No Reino Unido, entre os 63% dos inquiridos que se pronunciaram contra as correcções aos livros de Dhal promovidas pela Inclusive Minds estão grande parte dos escritores, o primeiro-ministro, Rishi Sunak, e a própria “Rainha má”, Camila, a Rainha consorte, grande entusiasta da promoção da leitura entre crianças e adolescentes. Numa reunião com escritores em Clarence House, em Fevereiro deste ano, Camila exortou os presentes a não se deixarem pressionar e impressionar por quem acaso pretendesse “cortar a vossa liberdade de expressão ou impor limites à vossa imaginação.” E, glosando uma passagem de John Steinbeck, pediu-lhes ainda que, nas suas obras, “não chiassem, temerosamente como ratos, mas rugissem orgulhosamente como leões”, terminando, entre risadas cúmplices dos ouvintes, com um “E mais não direi.” Mas disse, ou escreveu, mais, pedindo por carta ao editor de Dhal que, em nome da liberdade de expressão, mantivesse a versão original dos seus livros, ainda que a par da versão corrigida pelas “Inclusive Minds”, se preciso fosse.

Depois da carta da Rainha, o Editor Puffin anunciou que além da edição corrigida, censurada e inclusiva, publicará uma versão integral, sem alterações.

A fada-madrinha da inclusão

Mas quem são estas auto-denominadas Mentes Inclusivas que ditam cortes, correcções e alterações a tudo o que é contado às crianças e divulgado ao povo? São, segundo as mesmas, “pessoas apaixonadas pela inclusão e acessibilidade da literatura infantil” e empenhadas em “não ferir ou agredir sensibilidades”, contando para isso com toda uma vasta gama de “inclusivity ambassadors and sensitivity readers”, de idades compreendidas entre os oito e os trinta anos. Ora toda esta legião de embaixadores da inclusão e de leitores de sensibilidades reporta – ou reportava, até há pouco – a Jo Ross Barrett.

Googlando Jo Ross Barrett ficamos a saber que a fada-madrinha da correcção ideológica é, nas suas próprias palavras, “an experienced writer, editor and inclusion consultant” que possui o dom da pluralidade e da inclusão, reivindicando desde logo para si o pronome they.
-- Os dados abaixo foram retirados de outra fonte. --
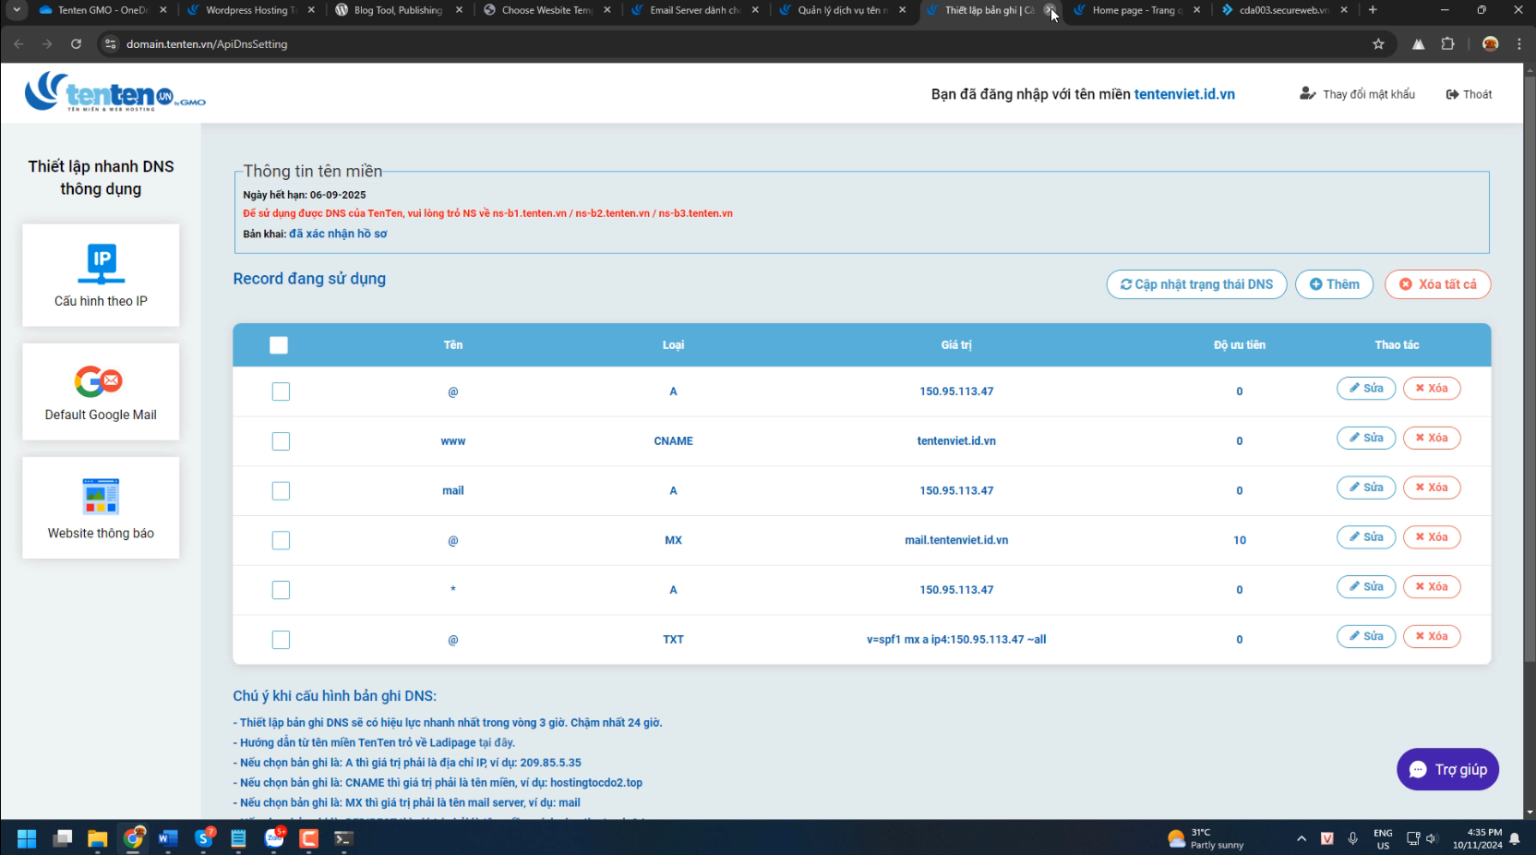Bookmark this page with star icon
The height and width of the screenshot is (855, 1536).
click(x=1378, y=44)
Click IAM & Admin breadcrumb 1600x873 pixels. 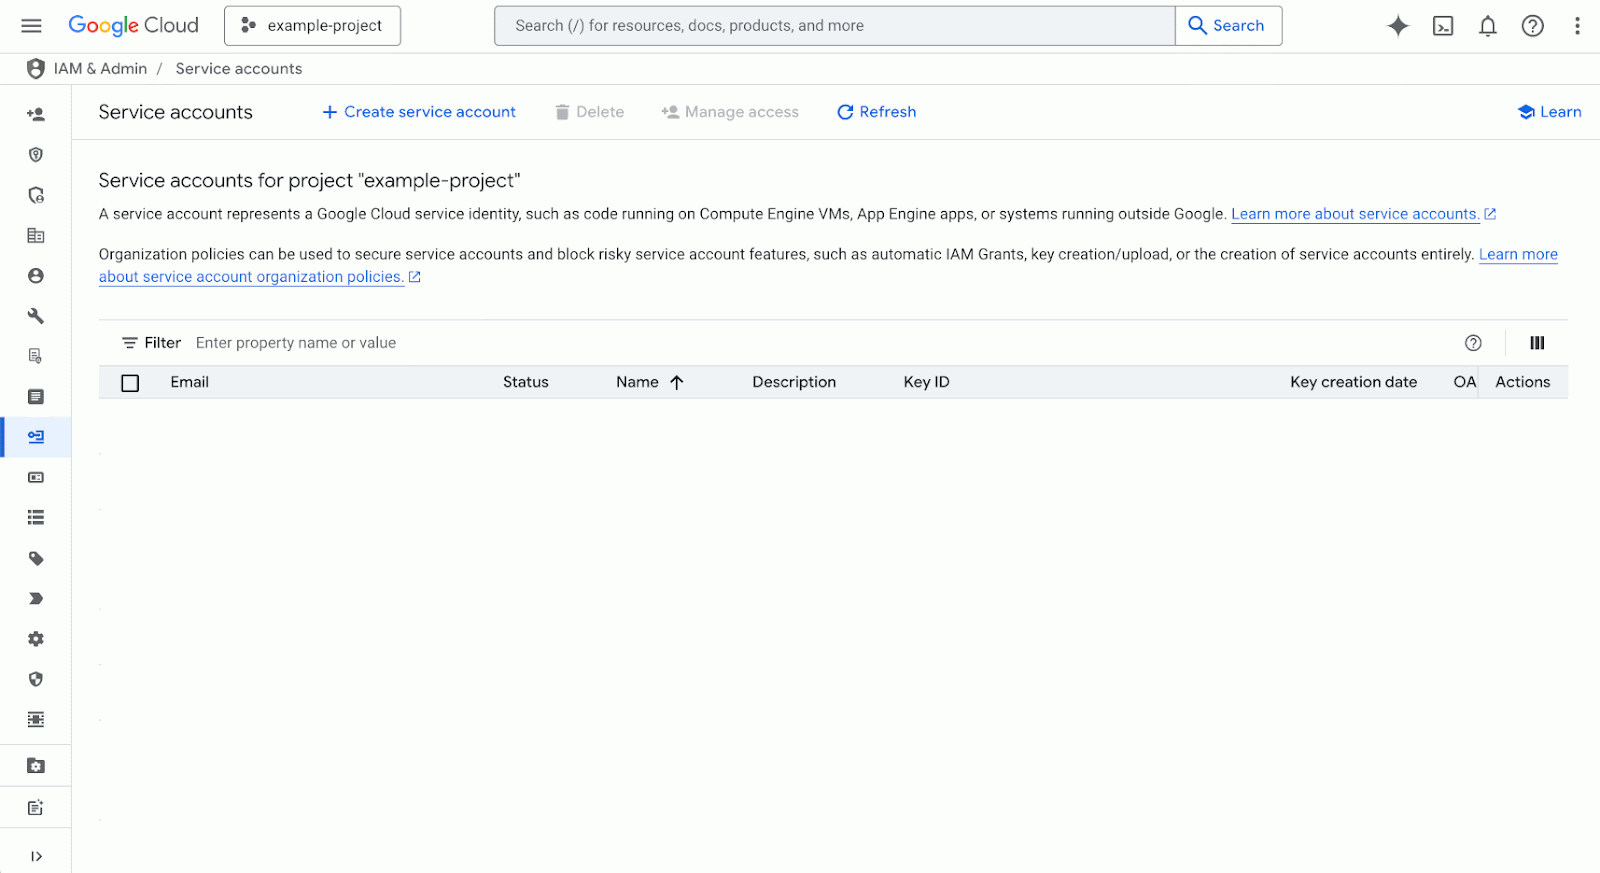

Define-se também como “a queer autistic non-binary person with depression and anxiety”, cujas áreas de especialidade incluem “aromantic-and assexual-spectrum topics, the bi umbrela, disability, gender (including transgender and non-binary topics) and intersectional feminism”. Foi esta pessoa “eles” que liderou a equipa responsável por censurar e reescrever os livros de Dahl de modo a adaptá-los às crianças de hoje bem como outros livros da Macmillan Children’s Books, da Penguin Random House Children’s e da Raspberry Books. Fica a advertência.